Starting at the line that contains "MICHAEL KORS (81, 2393)", repeat each line exactly until the records end, keeping both the first and the last.

(Stored data entries)
====================

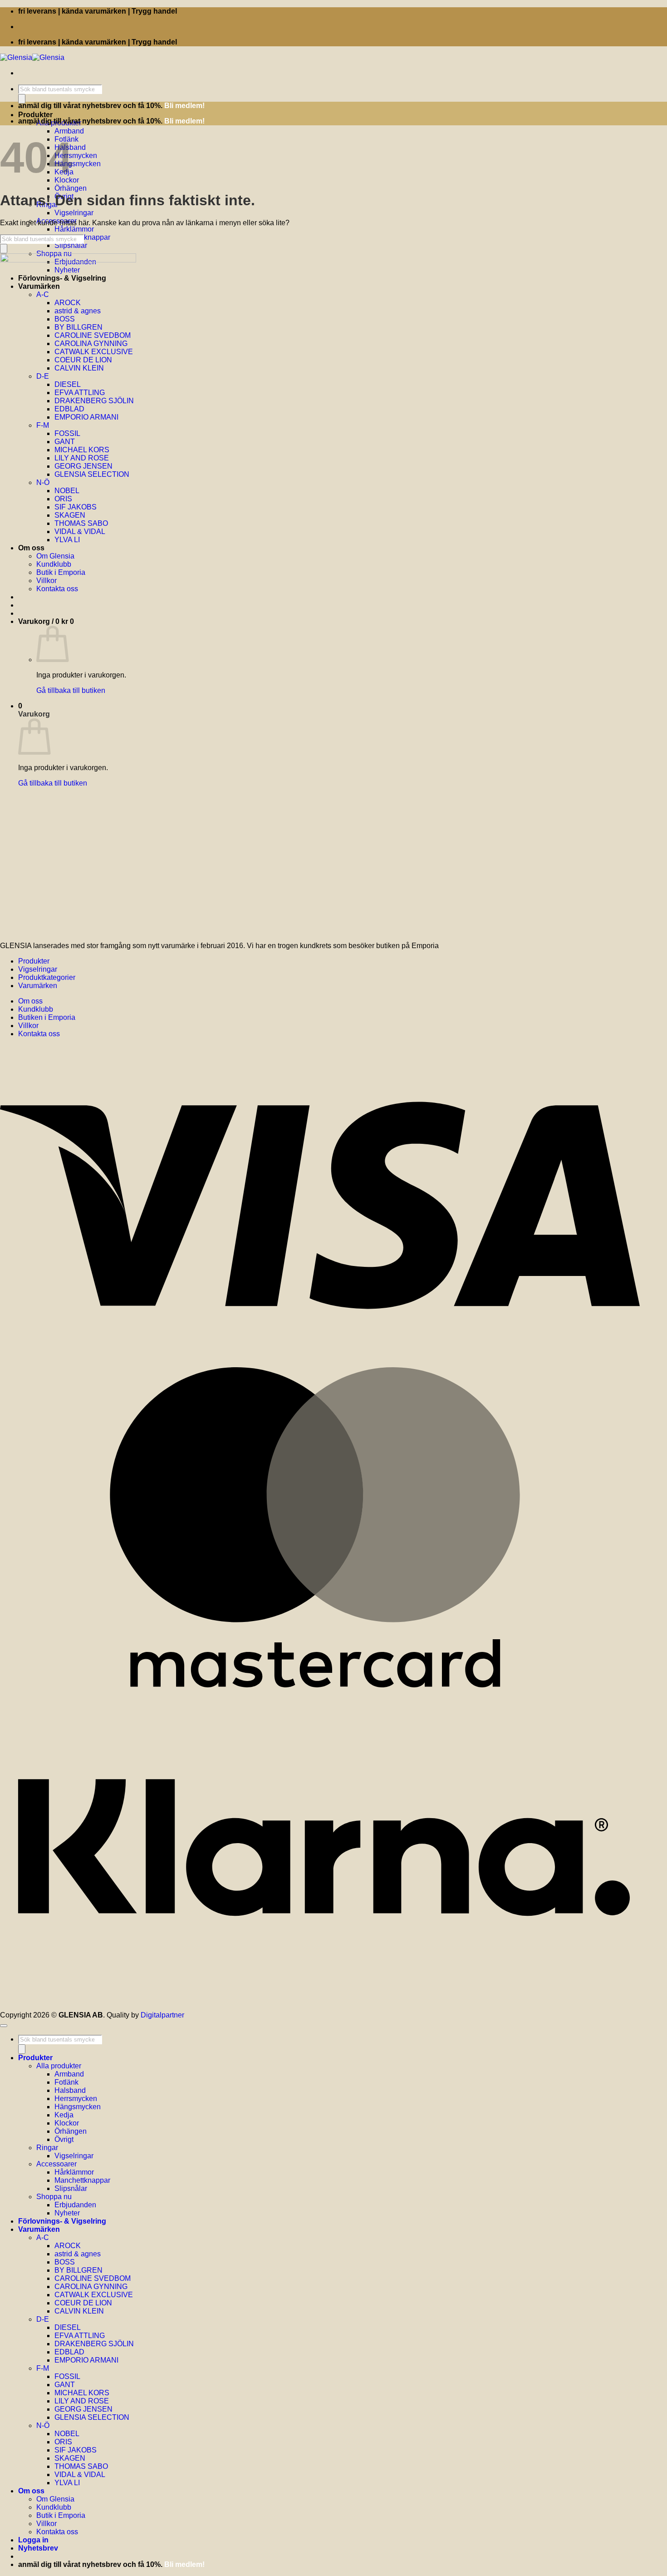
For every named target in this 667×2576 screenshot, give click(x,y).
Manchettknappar (82, 2180)
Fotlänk (66, 2082)
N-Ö (42, 2425)
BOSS (64, 2262)
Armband (69, 131)
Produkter (35, 115)
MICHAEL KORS (81, 2393)
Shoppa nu (54, 2196)
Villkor (28, 1025)
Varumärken (37, 985)
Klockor (66, 2123)
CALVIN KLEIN (79, 2311)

====================

## Exercise output
MICHAEL KORS (81, 2393)
Shoppa nu (54, 2196)
Villkor (28, 1025)
Varumärken (37, 985)
Klockor (66, 2123)
CALVIN KLEIN (79, 2311)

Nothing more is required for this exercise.